Lyndon B. Johnson had already served for four years in Congress when the Japanese bombed Pearl Harbor. Knowing his political prospects would be greatly improved if he had a war record to run on, Johnson volunteered in 1942 to be an observer during an air strike on New Guinea, for which he would receive a Silver Star.
Controversy still swirls around what actually happened aboard Johnson’s plane. Some say it was never attacked by Japanese fighters. According to the bombardier, however, Johnson was “cool as a cucumber” as Japanese Zeroes strafed the plane.
Johnson had been under fire, if only on one day of the war. Yet that would prove more than enough. One biographer has written: “The mission was a temporary exposure to danger calculated to satisfy Johnson's personal and political wishes, but it also represented a genuine effort on his part, however misplaced, to improve the lot of America's fighting men."
Richard Nixon also served in the US Navy, later reminiscing that his stint in the South Pacific in 1943, surviving intense Japanese shelling, was one of the happiest periods in his life.
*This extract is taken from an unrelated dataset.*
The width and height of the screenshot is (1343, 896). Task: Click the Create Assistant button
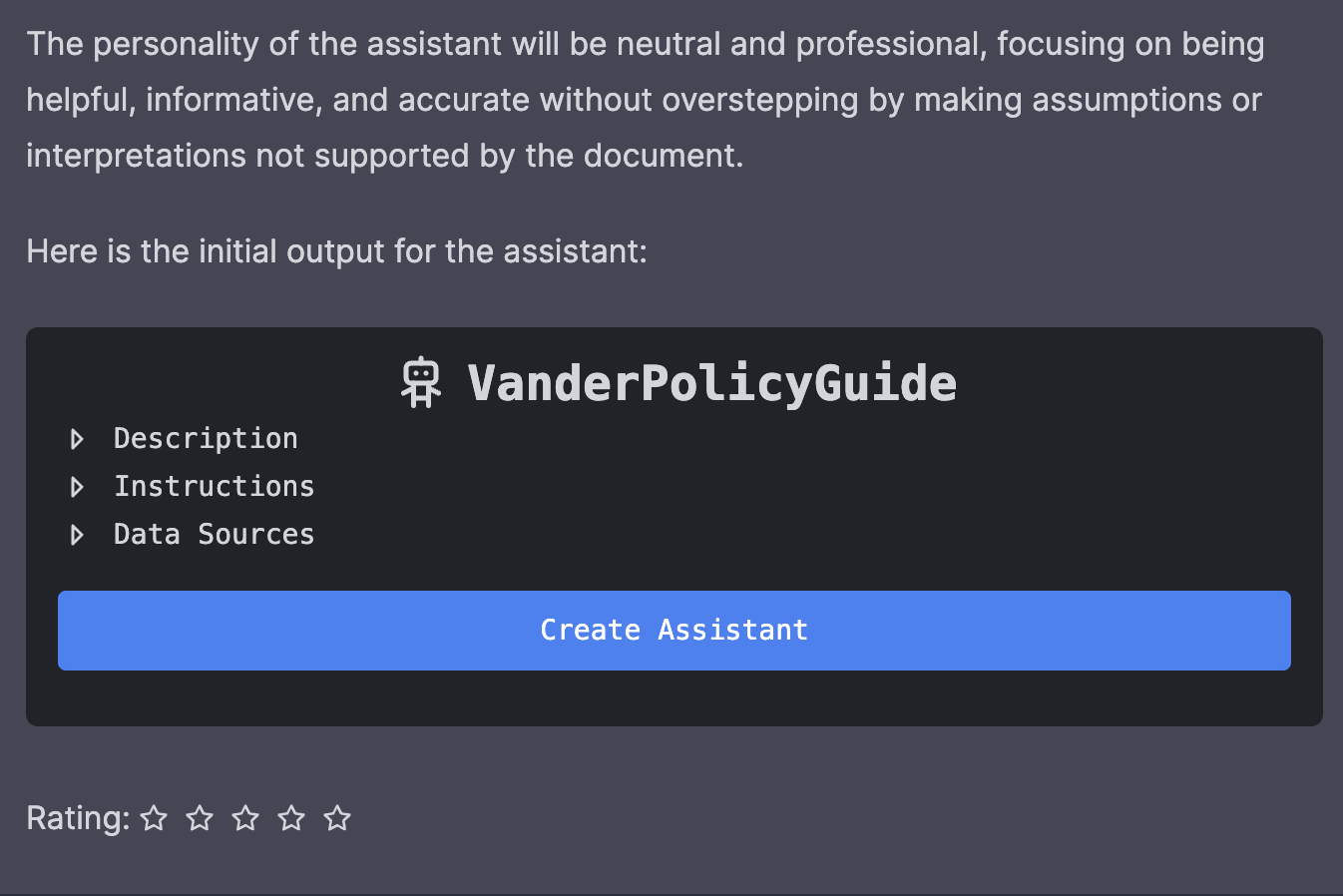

He was genuinely popular with other men in the South Pacific Combat Air Transport Command, running a hamburger stand when he wasn’t supervising the loading and unloading of transport aircraft, also winning thousands of dollars playing poker by keeping his “cards close to [his] chest."
Nixon’s successor in the White House and fellow navy veteran, Gerald Ford, famously pardoned Nixon following the Watergate scandal. Ford had served from June 1943 to December 1944 - as assistant navigator, athletic officer, and anti-aircraft battery officer - aboard the USS Monterey.
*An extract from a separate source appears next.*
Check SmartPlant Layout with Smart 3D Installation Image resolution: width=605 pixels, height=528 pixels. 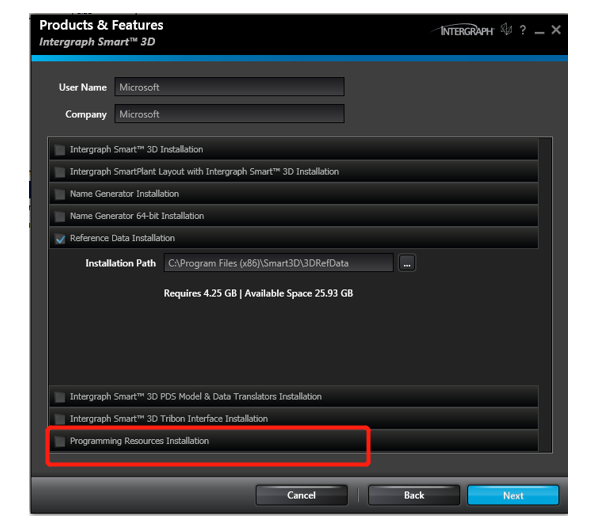(60, 172)
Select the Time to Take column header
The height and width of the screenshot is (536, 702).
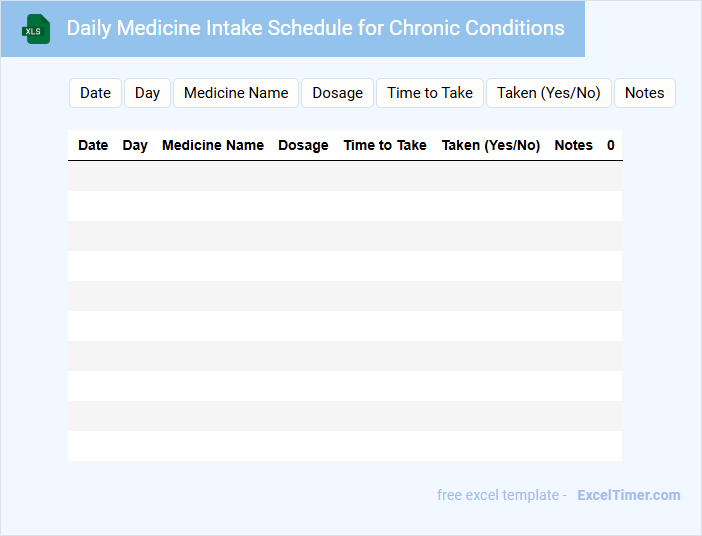pos(385,145)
Ford was the real deal, almost losing his life during a typhoon, finishing the war after no less than forty-seven months of active duty. He had been “right there where everything was going on”, he said, aboard a vessel which traveled more nautical miles in the Pacific than any other flying the Stars and Stripes.
Of all the commanders in chief who served in WWII, Dwight D. Eisenhower was by far the most acclaimed by the end of hostilities. Although he had never been a soldier on the frontlines, “Ike” led the Allied coalition in Western Europe to victory with extraordinary skill, tenacity and almost superhuman resilience.
On D Day, 6 June 1944, it was Ike alone who was fully prepared to take responsibility if the most ambitious invasion in history failed. The fate of millions rested on his shoulders. “If any blame or fault attaches to the attempt,” Eisenhower wrote in a draft statement, “it is mine alone."
Eisenhower won the Presidential election in 1952 in a landslide, becoming the oldest president-elect at age 62 since James Buchanan in 1856. The 34th President of the United States became the third commanding general of the Army to serve as president, preceded by no less than George Washington and Ulysses S. Grant.
Eisenhower was the only president not to have held political office before becoming commander in chief - until Donald Trump was elected in 2016. As with his fellow presidents who served in WWII, Eisenhower was irrevocably forged by history’s greatest global conflict - as an American and as a public servant. He disagreed with isolationism and hated “war as only a soldier who has lived it can”, as he put it. The last president to have been to war was George H. Bush, who lost to Bill Clinton in 1992.
In the fifty years that followed WWII, even when the US was deeply divided, it was possible to find consensus and to “cross the aisle” for those who had once put country, not party, first. Many politicians had served a cause greater than themselves – many had indeed come of age in a country that had united in a battle for national survival. Once you have laid your life on the line for your fellow Americans, it is difficult to despise those who have done the same.